### WHAT IS REQUIRED
Retype all of the data without changing a single word.

### EXTRACTED MATERIAL
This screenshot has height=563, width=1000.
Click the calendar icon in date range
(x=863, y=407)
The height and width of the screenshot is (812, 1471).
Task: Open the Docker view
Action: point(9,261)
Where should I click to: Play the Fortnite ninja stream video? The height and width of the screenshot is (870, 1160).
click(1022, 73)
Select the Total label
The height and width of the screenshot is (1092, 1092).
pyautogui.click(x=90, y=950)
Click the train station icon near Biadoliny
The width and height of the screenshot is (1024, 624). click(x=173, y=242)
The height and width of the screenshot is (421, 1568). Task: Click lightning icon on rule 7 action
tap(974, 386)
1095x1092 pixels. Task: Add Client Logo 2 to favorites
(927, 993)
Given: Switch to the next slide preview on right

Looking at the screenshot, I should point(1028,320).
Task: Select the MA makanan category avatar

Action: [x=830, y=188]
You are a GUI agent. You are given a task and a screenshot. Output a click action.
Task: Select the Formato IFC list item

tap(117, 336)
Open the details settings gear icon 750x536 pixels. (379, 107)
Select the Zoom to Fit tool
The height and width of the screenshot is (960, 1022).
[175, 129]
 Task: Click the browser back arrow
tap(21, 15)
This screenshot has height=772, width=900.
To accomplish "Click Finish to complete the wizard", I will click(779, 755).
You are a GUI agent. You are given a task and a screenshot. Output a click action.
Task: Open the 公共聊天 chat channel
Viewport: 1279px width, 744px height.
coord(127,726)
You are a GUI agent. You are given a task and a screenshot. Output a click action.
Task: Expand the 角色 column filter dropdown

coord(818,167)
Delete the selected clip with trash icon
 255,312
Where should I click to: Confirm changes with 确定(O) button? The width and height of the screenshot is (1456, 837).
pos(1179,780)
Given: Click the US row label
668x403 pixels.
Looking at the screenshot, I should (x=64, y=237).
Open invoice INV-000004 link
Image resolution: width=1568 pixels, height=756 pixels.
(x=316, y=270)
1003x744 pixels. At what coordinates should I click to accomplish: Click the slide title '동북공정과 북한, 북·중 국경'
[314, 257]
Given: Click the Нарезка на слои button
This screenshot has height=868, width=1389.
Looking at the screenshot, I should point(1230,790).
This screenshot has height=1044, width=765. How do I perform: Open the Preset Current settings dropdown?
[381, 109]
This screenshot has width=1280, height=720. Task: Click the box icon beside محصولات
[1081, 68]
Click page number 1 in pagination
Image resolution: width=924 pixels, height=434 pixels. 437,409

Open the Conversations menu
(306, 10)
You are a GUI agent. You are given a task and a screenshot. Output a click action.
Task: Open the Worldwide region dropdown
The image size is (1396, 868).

### EXERCISE OUTPUT
This screenshot has height=563, width=1000.
Click the calendar icon in date range
(x=863, y=407)
The height and width of the screenshot is (812, 1471).
Task: Open the Docker view
Action: point(9,261)
Where should I click to: Play the Fortnite ninja stream video? The height and width of the screenshot is (870, 1160).
click(1022, 73)
Select the Total label
The height and width of the screenshot is (1092, 1092).
pyautogui.click(x=90, y=950)
Click the train station icon near Biadoliny
The width and height of the screenshot is (1024, 624). click(x=173, y=242)
The height and width of the screenshot is (421, 1568). Task: Click lightning icon on rule 7 action
tap(974, 386)
1095x1092 pixels. Task: Add Client Logo 2 to favorites
(927, 993)
Given: Switch to the next slide preview on right

Looking at the screenshot, I should point(1028,320).
Task: Select the MA makanan category avatar

Action: [x=830, y=188]
You are a GUI agent. You are given a task and a screenshot. Output a click action.
Task: Select the Formato IFC list item

tap(117, 336)
Open the details settings gear icon 750x536 pixels. (379, 107)
Select the Zoom to Fit tool
The height and width of the screenshot is (960, 1022).
[175, 129]
 Task: Click the browser back arrow
tap(21, 15)
This screenshot has height=772, width=900.
To accomplish "Click Finish to complete the wizard", I will click(779, 755).
You are a GUI agent. You are given a task and a screenshot. Output a click action.
Task: Open the 公共聊天 chat channel
Viewport: 1279px width, 744px height.
coord(127,726)
You are a GUI agent. You are given a task and a screenshot. Output a click action.
Task: Expand the 角色 column filter dropdown

coord(818,167)
Delete the selected clip with trash icon
 255,312
Where should I click to: Confirm changes with 确定(O) button? The width and height of the screenshot is (1456, 837).
pos(1179,780)
Given: Click the US row label
668x403 pixels.
Looking at the screenshot, I should (x=64, y=237).
Open invoice INV-000004 link
Image resolution: width=1568 pixels, height=756 pixels.
(x=316, y=270)
1003x744 pixels. At what coordinates should I click to accomplish: Click the slide title '동북공정과 북한, 북·중 국경'
[314, 257]
Given: Click the Нарезка на слои button
This screenshot has height=868, width=1389.
Looking at the screenshot, I should point(1230,790).
This screenshot has height=1044, width=765. How do I perform: Open the Preset Current settings dropdown?
[381, 109]
This screenshot has width=1280, height=720. Task: Click the box icon beside محصولات
[1081, 68]
Click page number 1 in pagination
Image resolution: width=924 pixels, height=434 pixels. 437,409

Open the Conversations menu
(306, 10)
You are a GUI agent. You are given a task and a screenshot. Output a click action.
Task: Open the Worldwide region dropdown
The image size is (1396, 868).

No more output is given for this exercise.